YAB, geçici bir evhamdan ayırt edilmeli, tanısı koyulup tedavi süreci hemen başlatılmalıdır.
Çünkü:
a) Bu hastaların intihar riski her zaman manidardır. Bu depresyon gelişimi ile ilgili olabileceği gibi, çıkabilecek ailesel sorunlar nedeniyle ve kişinin kendini güçsüz ve çaresiz hissetmesi ile ilgili olabilmektedir.
b) YAB hastaları aynı zamanda yüksek oranda alkol ve uyuşturucu madde kullanımına sahiptirler. Kişiler başlangıçta kaygılarını azaltmak için bu maddeleri kullanmakta ancak sonra bunlar hastalığın gidişini daha kötü bir şekilde etkilemektedir.
c) Bu hastalığa bağlı olarak başka stresle bağlantılı hastalıklar(gastrit, irritable kolon, gerilim tipi baş ağrıları gibi) de ortaya çıkabilir.

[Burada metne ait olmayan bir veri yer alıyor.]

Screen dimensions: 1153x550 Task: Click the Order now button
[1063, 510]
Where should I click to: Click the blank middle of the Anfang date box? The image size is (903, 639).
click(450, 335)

d) Kişinin endişeleri nedeniyle çevresindekileri kısıtlaması sonrasında da ailesel ve mesleki sorunlar yaşamaya başlaması bunun sonucunda da kişinin sosyal ortamlardan uzaklaşması, ayrılıklar, boşanmalar ve erişkin-çocuk uyuşmazlıkları oluşabilmektedir.
YAB’ın en etkili tedavisi terapötik ve farmakolojik tedavinin birlikte uygulanmasıyla gerçekleştirilebilir. En az 1 yıl süre ile ilaç tedavisi yanı sıra, kişinin beklentilerini, düşünüş biçimini değiştirme üzerinde durulduğu psikoterapi uygulanmalıdır. Psikoterapi sürecinde düşünce biçimlerini ve düşünce sistemindeki yapısal bozuklukları hastalara göstermek hedeflenir. Düşünce sistemini yeniden yapılandırma, gerçek yaşam şartlarında üzerine gitme denemeleri, derecelendirilmiş ev ödevleri yanında solunum eğitimi, kas gevşetme teknikleri de kullanılır.